Али еще раз приложился к краю отцовой одежды и, гордо выпрямившись, решительно заявил:
– Хаджи-эфенди, я еще покажу, чего я стою!
Отец поцеловал его в лоб и, тайком вложив в руку еще один золотой, попросил:
– Будешь идти через Иерусалим, остановись у Акопова колодца, там Христос наш встретился с самаритянкой, и над тем колодцем за меня поставь свечку.
– Поставлю, и не одну, хаджи-эфенди, будь уверен.
И Али зашагал в Мекку.
* * *
Прошло два года. Али как в воду канул.
– Наверное, остался в каком-нибудь городе, на твои денежки открыл магазин, сколотил капитал и живет себе припеваючи, – говорили отцу.
Отец был непоколебим:
– Али вернется в конце концов, вот увидите.
Как-то из Мекки возвратились в наш город паломники. Отец пошел повидаться с ними.
– Я его встречал в Иерусалиме, – сказал один из них, – он еще не скоро будет, пешком ведь добирается.
Исламские паломники рассказывали о необыкновенном религиозном рвении, о мученичестве Али. Этой жертвой он должен был смыть свой «позор», всю «грязь» своего социального происхождения.
* * *
Через три года, в один прекрасный день, вдруг по всему городу расклеили яфты[34]34
Яфта – объявление, афиша (турец.).
[Закрыть], извещающие о том, что возвращается из Мекки Али, босой, обессиленный и что долг каждого мусульманина встретить его и расспросить о рае, обещанном мусульманам.
Али, согласно молве, возвращался облагодетельствованный пророком. Великой этой милости удостоился он за то, что паломничество свое в Мекку совершил пешком, погружая босые ноги в раскаленный песок Аравийской пустыни.
Мусульманское население города, еще до возвращения Али, пожаловало ему титул – бей.
Каждый мусульманин готовился встретить Али-бея подарками.
Лето. В воздухе колышется полуденный зной, жестокое, безучастное ко всему живому солнце сжигает пшеничные поля. Толпа людей запрудила широкую пыльную дорогу.
Яркие восточные ковры, которыми устланы все дороги на протяжении двух-трех верст, посерели от пыли.

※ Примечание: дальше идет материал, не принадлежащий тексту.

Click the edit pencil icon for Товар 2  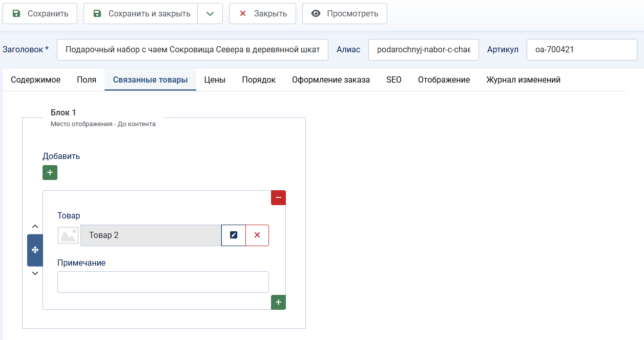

Вдали возникает точка. Постепенно увеличиваясь, превращается в человеческую фигуру. Это Али. На нем длиннополая зеленая аба, голова тоже в зеленой повязке, в руке – длинный сучковатый посох, грудь обнажена, обнажено и мужское достоинство его, на котором, милостью пророка, печать хаджи – та самая благодать, которой удостоился он за свое паломничество.

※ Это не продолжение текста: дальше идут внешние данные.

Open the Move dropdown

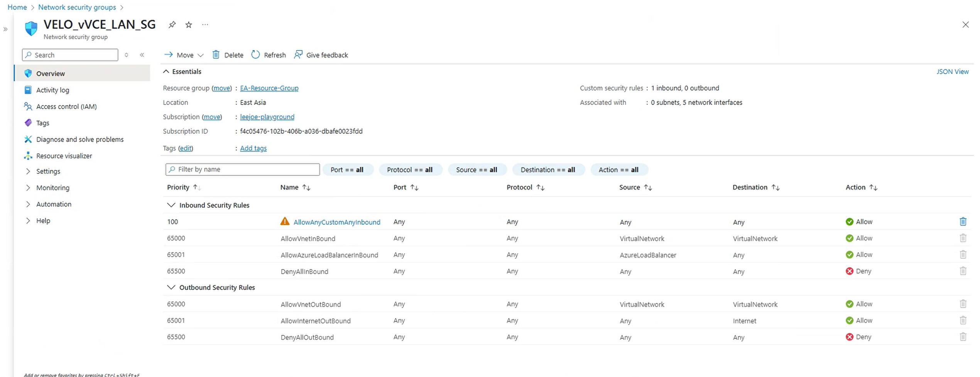click(x=184, y=55)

Народ обступил его. Слышно только прерывистое дыхание тысяч людей – каждый стремится как можно скорее приложиться к освященному пророком символу мужественности Али, прикоснуться к лохмотьям его и посоху, поднести или назвать ему свой дар: кто коня дарил босоногому избраннику пророка, кто часть своих поместий, кто целый магазин. Груды подношений – шелка, серебро, золото, мебель, ковры, скатерти, постели, кровати, одежда – наконец погружены на фаэтоны, и Али, сопровождаемый народом, запыленный, усталый, направляется в город.

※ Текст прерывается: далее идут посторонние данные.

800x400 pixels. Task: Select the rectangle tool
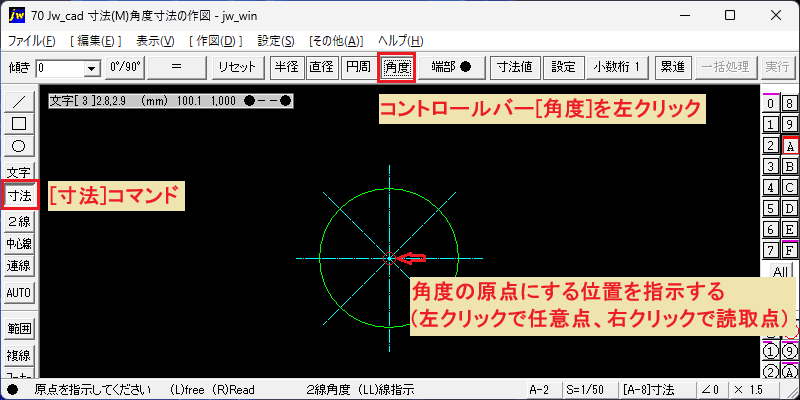pyautogui.click(x=19, y=123)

На крышах толпы зевак, к зарешеченным окнам прильнули любопытные женщины.
Али безмолвен. Ступает медленно: изнеможен. Пыль и пот проложили борозды на лбу его.
Добравшись до городской мечети, он опускается на колени, целует истоптанный мраморный порог, молится, повернувшись лицом к югу, заходит в мечеть.
Потом его провожают в отведенный для него дворец, и там он просит дать ему отдохнуть.
В полночь Али присылает за моим отцом слугу.
Не успевает отец войти к Али, как тот вскакивает, бросается навстречу и обнимает его.
– Хаджи-эфенди, ты помог мне, и я сдержал свое слово. Теперь все знают, чего я стою.
Расставаясь с отцом, Али хочет вернуть ему деньги. Отец отказывается их принимать.
– Я во спасение своей души дал тебе денег.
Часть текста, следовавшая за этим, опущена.